Hi datahub team, new to datahub here and want to s...
# getting-started
l
Hi datahub team, new to datahub here and want to store a dataset name that is distinct from urn — i.e. in my use case the URN is a path on s3, but goal is to have dataset name in datahub be a nice human-readable name.

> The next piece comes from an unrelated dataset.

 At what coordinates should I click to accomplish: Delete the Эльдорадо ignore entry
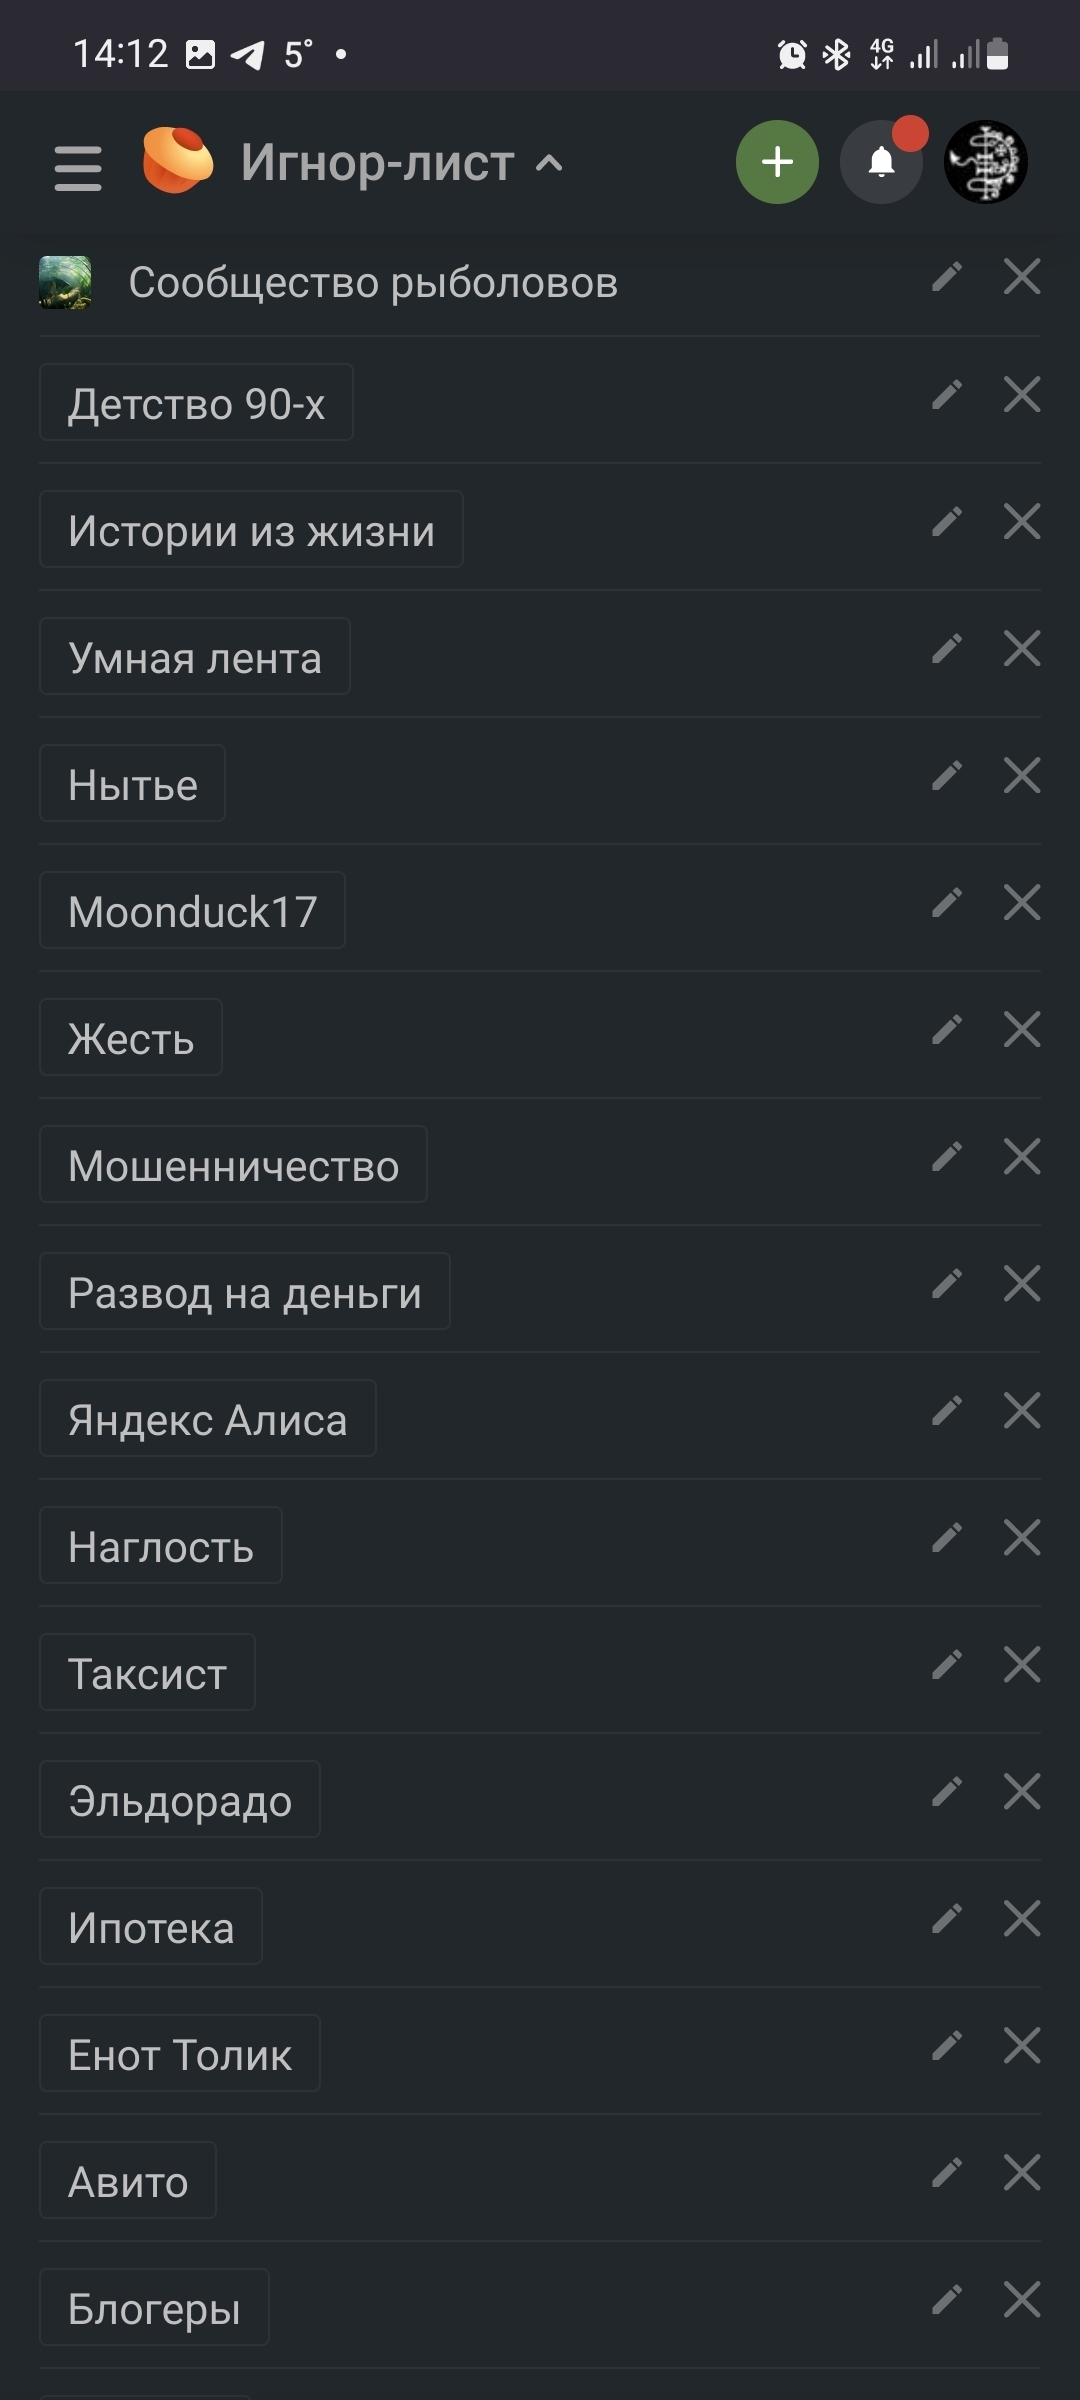pyautogui.click(x=1021, y=1792)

What I tried so far (in Python):
Copy code
aspects = [
        DatasetPropertiesClass(
            name=nice_human_readable_name,
            customProperties=properties,
            description=description,
            externalUrl=url
        ),
    ]
or alternatively:
Copy code
aspects = [
        DatasetPropertiesClass(
            qualifiedName=nice_human_readable_name,
            customProperties=properties,
            description=description,
            externalUrl=url
        ),
    ]
The mcps that are generated have proper format:
connection.submit_change_proposals
Copy code
[MetadataChangeProposalWrapper(entityType='dataset', changeType='UPSERT', entityUrn='urn:li:dataset:(urn:li:dataPlatform:s3,test_s3_dataset3567c322-fd92-4417-98f0-90a66e32101b,PROD)', entityKeyAspect=None, auditHeader=None, aspectName='ownership', aspect=OwnershipClass({'owners': [OwnerClass({'owner': 'urn:li:corpuser:etl', 'type': 'DATAOWNER', 'source': OwnershipSourceClass({'type': 'SERVICE', 'url': None})})], 'lastModified': AuditStampClass({'time': 1661399154, 'actor': 'urn:li:corpuser:etl', 'impersonator': None, 'message': None})}), systemMetadata=None), MetadataChangeProposalWrapper(entityType='dataset', changeType='UPSERT', entityUrn='urn:li:dataset:(urn:li:dataPlatform:s3,test_s3_dataset3567c322-fd92-4417-98f0-90a66e32101b,PROD)', entityKeyAspect=None, auditHeader=None, aspectName='datasetProperties', aspect=DatasetPropertiesClass({'customProperties': {'here3567c322-fd92-4417-98f0-90a66e32101b': 'are some fake properties', 'that_are': 'used_for_testing'}, 'externalUrl': None, 'name': 'test_s3_dataset3567c322-fd92-4417-98f0-90a66e32101b', 'qualifiedName': None, 'description': 'This is a fake description of a dataset', 'uri': None, 'tags': []}), systemMetadata=None), MetadataChangeProposalWrapper(entityType='dataset', changeType='UPSERT', entityUrn='urn:li:dataset:(urn:li:dataPlatform:s3,test_s3_dataset3567c322-fd92-4417-98f0-90a66e32101b,PROD)', entityKeyAspect=None, auditHeader=None, aspectName='institutionalMemory', aspect=InstitutionalMemoryClass({'elements': [InstitutionalMemoryMetadataClass({'url': '<https://www.google.com/>', 'description': 'link3567c322-fd92-4417-98f0-90a66e32101b', 'createStamp': AuditStampClass({'time': 1661399154, 'actor': 'urn:li:corpuser:etl', 'impersonator': None, 'message': None})})]}), systemMetadata=None), MetadataChangeProposalWrapper(entityType='dataset', changeType='UPSERT', entityUrn='urn:li:dataset:(urn:li:dataPlatform:s3,test_s3_dataset3567c322-fd92-4417-98f0-90a66e32101b,PROD)', entityKeyAspect=None, auditHeader=None, aspectName='globalTags', aspect=GlobalTagsClass({'tags': [TagAssociationClass({'tag': 'urn:li:tag:tag13567c322-fd92-4417-98f0-90a66e32101b', 'context': None}), TagAssociationClass({'tag': 'urn:li:tag:tag_23567c322-fd92-4417-98f0-90a66e32101b', 'context': None})]}), systemMetadata=None)]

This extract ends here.